Elise Mitchell just joined the Nashville Entrepreneur Center board. She built Mitchell Communications Group from zero to 500% growth in five years, ran it for 18 years, then sold it. After a stint in global M&A, she now coaches founders through the same growth and exit decisions she made herself.
She also hit a wall that nearly broke her.
A major decision was being made outside her control. It threatened her agency’s growth trajectory. She fought it for months—calling everyone, exploring every option, burning energy on a battle she couldn’t win.
Mitchell sank into what she calls “a pretty dark place.” Discouraged, bitter, felt like a failure. While she obsessed over what she couldn’t control, she was failing the team that actually needed her.
Then came the realization that changed everything.
The Five Questions That Fixed It
Mitchell took over her next meeting. She apologized for being distracted and angry. Then she scrapped the agenda and spent several hours on five questions:
- What is our reality?
- What can’t we control?
- What can we control?
- What do we want to achieve?
- How does our strategy need to change?
The conversation was a game changer.

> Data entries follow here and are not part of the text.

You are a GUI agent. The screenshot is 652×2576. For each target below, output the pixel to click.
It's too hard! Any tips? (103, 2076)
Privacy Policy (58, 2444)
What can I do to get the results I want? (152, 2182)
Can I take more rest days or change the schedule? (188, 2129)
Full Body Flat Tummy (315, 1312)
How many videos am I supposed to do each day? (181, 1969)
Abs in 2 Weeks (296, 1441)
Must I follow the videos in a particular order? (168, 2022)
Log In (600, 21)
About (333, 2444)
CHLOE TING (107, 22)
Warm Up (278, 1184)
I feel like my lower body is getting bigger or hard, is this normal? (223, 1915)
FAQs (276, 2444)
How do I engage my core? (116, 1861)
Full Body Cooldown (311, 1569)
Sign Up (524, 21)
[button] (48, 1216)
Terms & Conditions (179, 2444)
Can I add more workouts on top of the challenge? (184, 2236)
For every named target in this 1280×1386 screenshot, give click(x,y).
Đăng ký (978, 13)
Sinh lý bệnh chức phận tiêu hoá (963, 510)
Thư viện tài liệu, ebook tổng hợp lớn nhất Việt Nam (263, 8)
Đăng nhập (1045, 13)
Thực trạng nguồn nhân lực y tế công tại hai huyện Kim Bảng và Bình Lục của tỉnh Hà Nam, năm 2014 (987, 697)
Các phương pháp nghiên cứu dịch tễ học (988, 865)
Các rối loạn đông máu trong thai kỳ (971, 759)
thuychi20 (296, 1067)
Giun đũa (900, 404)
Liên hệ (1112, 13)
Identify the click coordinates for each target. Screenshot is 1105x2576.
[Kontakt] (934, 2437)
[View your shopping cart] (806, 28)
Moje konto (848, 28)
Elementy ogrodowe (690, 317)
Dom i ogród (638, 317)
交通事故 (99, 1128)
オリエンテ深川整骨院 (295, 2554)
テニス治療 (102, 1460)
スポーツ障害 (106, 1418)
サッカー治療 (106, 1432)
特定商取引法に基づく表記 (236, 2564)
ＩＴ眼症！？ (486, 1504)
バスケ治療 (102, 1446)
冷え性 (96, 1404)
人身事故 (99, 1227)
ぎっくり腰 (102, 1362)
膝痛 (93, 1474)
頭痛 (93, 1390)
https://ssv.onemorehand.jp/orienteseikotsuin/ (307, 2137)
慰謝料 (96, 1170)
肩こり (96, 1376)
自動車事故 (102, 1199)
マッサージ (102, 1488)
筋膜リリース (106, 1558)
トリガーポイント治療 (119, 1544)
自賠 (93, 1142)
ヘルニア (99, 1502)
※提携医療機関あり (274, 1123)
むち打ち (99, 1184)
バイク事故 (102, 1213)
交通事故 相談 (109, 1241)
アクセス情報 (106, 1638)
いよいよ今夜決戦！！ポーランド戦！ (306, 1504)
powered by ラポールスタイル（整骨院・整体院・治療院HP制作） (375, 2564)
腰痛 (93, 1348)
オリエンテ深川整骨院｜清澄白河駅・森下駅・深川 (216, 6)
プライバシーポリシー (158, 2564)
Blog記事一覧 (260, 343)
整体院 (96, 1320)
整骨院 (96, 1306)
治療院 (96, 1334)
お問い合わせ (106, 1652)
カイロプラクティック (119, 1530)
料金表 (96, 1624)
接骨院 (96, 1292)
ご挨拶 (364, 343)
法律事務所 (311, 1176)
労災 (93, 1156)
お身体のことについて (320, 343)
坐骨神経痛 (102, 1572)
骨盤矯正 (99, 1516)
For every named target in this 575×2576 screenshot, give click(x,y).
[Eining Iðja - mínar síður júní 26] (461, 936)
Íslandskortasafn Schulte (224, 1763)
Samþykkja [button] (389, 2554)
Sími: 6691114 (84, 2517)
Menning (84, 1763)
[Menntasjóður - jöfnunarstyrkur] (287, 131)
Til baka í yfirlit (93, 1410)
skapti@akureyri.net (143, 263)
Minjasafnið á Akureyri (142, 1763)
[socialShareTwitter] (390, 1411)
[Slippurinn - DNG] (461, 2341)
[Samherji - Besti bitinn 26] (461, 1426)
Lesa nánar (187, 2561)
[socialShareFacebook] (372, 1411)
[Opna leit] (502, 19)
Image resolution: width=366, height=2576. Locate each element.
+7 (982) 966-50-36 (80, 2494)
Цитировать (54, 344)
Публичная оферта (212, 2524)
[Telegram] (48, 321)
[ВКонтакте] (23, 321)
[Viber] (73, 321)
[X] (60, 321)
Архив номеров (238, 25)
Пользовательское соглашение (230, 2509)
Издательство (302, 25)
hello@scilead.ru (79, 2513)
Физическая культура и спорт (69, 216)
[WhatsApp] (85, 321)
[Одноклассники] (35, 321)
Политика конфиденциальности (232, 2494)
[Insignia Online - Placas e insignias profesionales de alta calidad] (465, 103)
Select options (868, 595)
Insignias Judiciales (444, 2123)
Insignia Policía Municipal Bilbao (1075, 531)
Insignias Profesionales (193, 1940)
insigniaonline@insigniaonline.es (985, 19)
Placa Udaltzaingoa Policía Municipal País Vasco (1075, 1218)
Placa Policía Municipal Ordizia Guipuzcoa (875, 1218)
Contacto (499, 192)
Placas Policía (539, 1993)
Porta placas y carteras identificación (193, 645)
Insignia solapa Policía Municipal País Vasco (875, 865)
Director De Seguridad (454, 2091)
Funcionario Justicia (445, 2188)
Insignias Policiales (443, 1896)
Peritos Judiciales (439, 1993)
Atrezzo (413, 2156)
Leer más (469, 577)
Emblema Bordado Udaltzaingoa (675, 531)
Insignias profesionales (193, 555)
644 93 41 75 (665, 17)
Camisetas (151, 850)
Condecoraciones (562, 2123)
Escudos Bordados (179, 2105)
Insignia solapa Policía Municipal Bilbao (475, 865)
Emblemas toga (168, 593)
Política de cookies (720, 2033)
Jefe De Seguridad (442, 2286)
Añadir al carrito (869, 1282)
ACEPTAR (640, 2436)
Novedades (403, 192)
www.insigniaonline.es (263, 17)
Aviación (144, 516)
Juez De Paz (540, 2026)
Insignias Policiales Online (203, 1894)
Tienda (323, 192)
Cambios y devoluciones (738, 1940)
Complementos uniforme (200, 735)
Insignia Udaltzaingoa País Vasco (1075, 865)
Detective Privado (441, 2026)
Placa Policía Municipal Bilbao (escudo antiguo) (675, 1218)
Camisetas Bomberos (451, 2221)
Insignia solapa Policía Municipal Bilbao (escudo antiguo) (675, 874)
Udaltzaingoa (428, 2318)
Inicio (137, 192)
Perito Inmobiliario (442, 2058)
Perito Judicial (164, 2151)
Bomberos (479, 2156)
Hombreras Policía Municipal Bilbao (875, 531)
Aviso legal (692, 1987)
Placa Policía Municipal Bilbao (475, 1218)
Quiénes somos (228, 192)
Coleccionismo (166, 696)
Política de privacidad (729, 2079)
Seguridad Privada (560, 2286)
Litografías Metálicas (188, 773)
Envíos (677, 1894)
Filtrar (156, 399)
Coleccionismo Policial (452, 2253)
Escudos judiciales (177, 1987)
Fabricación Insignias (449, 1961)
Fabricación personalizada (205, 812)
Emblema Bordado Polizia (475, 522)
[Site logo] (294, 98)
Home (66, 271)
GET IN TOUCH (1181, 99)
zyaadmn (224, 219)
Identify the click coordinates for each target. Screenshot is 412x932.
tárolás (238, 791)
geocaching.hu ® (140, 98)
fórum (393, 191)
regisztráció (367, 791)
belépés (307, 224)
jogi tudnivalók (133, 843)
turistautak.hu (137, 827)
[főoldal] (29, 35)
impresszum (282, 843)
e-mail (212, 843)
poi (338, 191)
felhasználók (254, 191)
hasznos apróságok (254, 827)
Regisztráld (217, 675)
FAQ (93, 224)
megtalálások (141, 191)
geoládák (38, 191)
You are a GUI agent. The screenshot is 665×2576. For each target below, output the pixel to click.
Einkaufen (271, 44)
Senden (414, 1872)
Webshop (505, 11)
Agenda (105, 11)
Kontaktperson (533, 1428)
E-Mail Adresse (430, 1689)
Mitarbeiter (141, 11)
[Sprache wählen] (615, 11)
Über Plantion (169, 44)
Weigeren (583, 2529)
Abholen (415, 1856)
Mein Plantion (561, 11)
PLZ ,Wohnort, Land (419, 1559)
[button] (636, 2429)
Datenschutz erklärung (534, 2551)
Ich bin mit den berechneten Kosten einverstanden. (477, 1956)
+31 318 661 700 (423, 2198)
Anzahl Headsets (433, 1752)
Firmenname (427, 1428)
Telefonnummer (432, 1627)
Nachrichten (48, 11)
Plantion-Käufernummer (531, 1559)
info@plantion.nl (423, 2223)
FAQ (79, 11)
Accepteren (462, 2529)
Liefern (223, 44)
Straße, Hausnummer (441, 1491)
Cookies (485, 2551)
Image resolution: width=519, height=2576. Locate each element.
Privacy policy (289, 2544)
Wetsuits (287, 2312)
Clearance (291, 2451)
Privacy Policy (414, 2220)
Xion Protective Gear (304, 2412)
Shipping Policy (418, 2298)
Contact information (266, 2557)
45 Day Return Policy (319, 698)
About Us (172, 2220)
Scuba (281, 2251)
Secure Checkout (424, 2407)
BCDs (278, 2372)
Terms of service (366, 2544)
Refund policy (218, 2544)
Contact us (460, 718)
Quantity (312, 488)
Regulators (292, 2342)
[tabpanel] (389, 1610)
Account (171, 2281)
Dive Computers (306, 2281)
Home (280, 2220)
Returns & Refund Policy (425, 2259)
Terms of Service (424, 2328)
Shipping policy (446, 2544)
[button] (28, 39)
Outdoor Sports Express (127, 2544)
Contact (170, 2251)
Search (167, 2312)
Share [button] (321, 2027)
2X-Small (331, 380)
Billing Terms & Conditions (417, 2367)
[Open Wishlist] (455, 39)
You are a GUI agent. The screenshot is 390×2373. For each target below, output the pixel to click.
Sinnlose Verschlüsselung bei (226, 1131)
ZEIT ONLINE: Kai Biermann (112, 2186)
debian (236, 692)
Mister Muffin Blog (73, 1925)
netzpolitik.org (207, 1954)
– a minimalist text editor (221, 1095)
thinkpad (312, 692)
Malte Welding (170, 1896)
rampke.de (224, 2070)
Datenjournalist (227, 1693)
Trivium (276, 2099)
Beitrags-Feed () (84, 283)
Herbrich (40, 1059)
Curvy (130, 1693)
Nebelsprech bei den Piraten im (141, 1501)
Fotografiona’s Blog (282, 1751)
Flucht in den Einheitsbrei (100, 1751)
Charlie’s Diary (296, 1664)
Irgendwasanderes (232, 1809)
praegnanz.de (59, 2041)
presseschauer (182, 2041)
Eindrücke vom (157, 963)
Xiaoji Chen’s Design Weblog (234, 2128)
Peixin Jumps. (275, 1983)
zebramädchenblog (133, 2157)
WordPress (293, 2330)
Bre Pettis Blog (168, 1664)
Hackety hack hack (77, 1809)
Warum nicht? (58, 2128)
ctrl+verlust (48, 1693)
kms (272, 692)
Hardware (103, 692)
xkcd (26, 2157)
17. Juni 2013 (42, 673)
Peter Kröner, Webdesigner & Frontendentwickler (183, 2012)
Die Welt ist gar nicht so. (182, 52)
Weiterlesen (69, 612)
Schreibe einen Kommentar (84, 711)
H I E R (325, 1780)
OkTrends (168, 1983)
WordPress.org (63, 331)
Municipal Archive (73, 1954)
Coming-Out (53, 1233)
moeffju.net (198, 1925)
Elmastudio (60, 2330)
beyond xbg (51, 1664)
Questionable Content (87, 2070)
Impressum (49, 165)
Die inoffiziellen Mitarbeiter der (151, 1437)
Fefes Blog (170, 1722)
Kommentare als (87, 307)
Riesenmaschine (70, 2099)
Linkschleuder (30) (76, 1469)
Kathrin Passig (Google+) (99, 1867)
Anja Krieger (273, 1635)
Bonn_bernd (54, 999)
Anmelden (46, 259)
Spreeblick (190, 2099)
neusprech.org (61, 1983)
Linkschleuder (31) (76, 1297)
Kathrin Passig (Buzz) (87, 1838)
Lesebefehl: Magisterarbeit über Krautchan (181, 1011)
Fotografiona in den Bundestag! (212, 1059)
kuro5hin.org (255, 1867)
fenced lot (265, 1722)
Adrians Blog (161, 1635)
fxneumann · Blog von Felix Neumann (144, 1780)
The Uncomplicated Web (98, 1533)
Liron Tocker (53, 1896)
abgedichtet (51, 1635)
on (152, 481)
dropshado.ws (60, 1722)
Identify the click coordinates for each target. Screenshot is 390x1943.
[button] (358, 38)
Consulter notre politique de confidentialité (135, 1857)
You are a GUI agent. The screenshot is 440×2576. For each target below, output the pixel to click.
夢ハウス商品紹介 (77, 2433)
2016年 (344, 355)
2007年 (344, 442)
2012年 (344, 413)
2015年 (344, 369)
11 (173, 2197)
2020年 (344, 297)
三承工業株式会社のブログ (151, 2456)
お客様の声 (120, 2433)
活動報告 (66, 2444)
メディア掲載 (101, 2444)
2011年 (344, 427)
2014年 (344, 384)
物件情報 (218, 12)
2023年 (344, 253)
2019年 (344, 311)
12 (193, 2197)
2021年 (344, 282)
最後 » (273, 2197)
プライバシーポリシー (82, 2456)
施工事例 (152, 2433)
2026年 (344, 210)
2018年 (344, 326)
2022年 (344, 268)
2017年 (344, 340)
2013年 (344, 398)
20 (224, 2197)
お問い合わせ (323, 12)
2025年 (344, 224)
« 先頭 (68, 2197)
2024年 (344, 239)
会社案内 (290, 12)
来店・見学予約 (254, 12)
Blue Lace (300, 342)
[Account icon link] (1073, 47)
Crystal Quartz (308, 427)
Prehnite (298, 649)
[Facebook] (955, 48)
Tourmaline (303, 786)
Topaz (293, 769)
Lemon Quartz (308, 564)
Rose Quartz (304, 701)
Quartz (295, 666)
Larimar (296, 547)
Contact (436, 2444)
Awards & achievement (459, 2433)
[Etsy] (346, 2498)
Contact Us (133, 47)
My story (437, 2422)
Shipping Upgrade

They had brutal work ahead, but they had focus. Within months, they were back on track.
The Lesson
Mitchell’s takeaway: “You have to embrace ‘what’s so’ before you can move to ‘what’s next.'”
The hardest part isn’t the unfairness. It’s accepting that fair doesn’t matter. Life delivers what it delivers, not what you deserve.
What you do in response defines you as a leader more than the setback ever will.
For founders facing something similar: Get your mind right first. Then you can make smart moves. Your team needs you focused on what you can control, not what you can’t. The five questions work because they force you to separate the two.
Bitterness is expensive. Strategy is cheaper.